Hoy nos habla de la semilla que se siembra y que día y noche va creciendo sin que se sepa cómo, en silencio y de forma casi desapercibida. Cuando llegue el momento, la espiga habrá granado y la cosecha será una feliz realidad. Así ha de ser también nuestra propia vida, una siembra continua de buenas obras y de buenas palabras. A veces puede ocurrir que nos parezca inútil hacer el bien, dar un consejo a los demás, o llevar a cabo un trabajo sin brillo, ocultos en el mayor de los anonimatos. Entonces hemos de pensar que ni un solo acto hecho por amor de Dios quedará sin recompensa. Hasta la más pequeña de las semillas alcanzará, si se siembra, el gozo de su propio fruto.
La más pequeña semilla, la actividad más insignificante, el papel más sencillo de la gran comedia, todo tiene su dinamismo interno que, día y noche, va creciendo a los ojos de Dios y preparando el fruto, si no estropeamos la sementera con la rutina, el cansancio o la mediocridad. Cuando llegue el momento de bajar el telón y suene el aplauso de Dios, entonces descubriremos el secreto maravilloso de la pequeña semilla que, sin darnos cuenta, creció y dio frutos de vida eterna.

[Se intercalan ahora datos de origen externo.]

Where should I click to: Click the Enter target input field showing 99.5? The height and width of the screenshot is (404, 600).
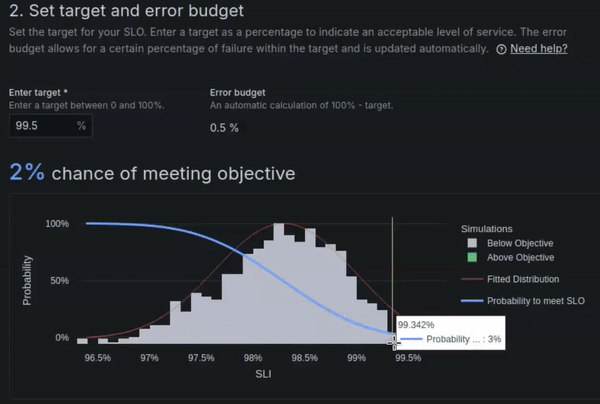[x=51, y=126]

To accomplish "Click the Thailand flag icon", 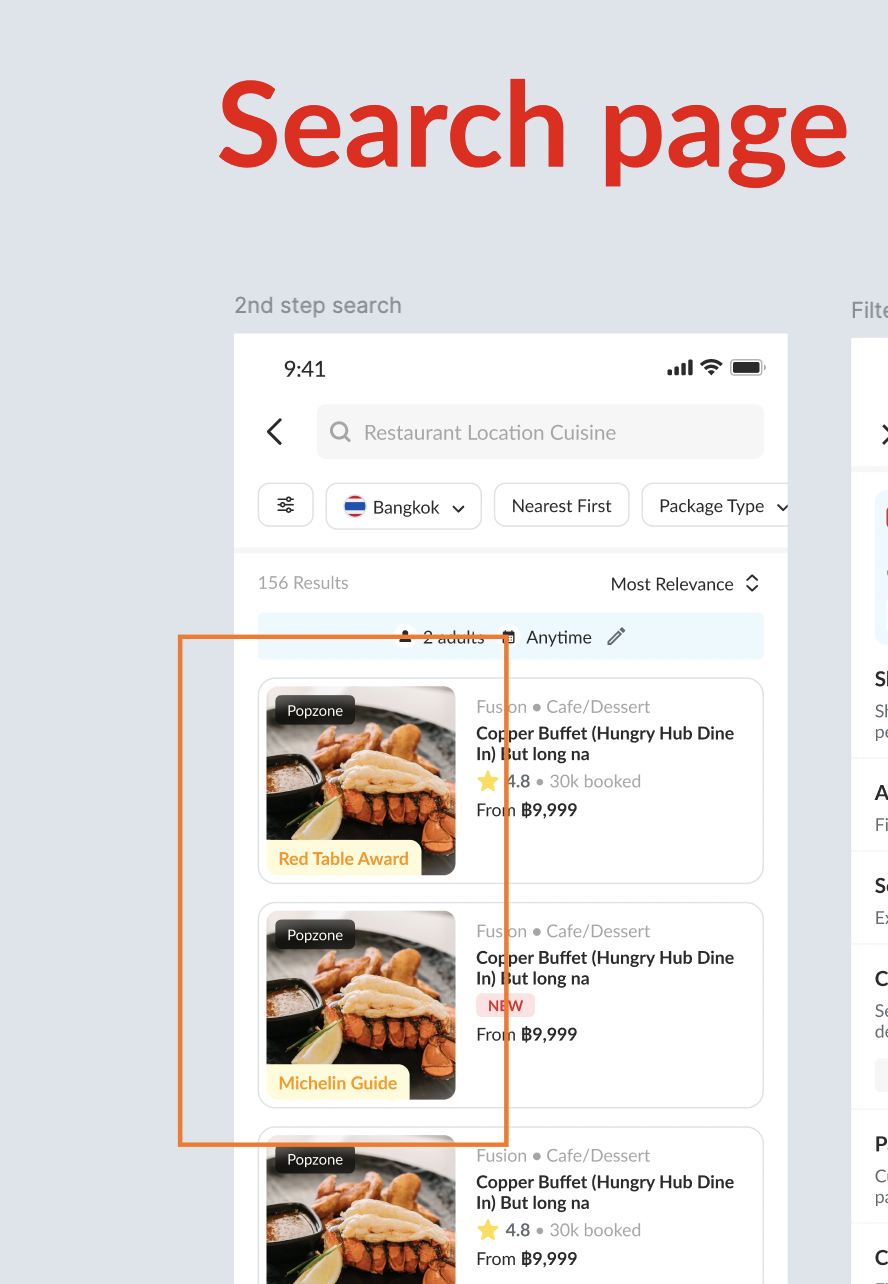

Sembradores incansables que echan a manos llenas, en amplio y generoso abanico, la simiente divina que Dios nos ha entregado desde que, por medio del Bautismo, hemos comenzado a ser hijos suyos. Sembradores que creen en el valor divino de cada uno de los momentos, que viven unidos a Dios por la gracia santificante. Sembradores de sonrisas y de comprensión, de esfuerzos por un trabajo bien hecho. Alegres y esperanzados siempre, persuadidos de que, aunque no se vea, el grano que se siembra nunca se pierde, sino que dará al final su preciado fruto.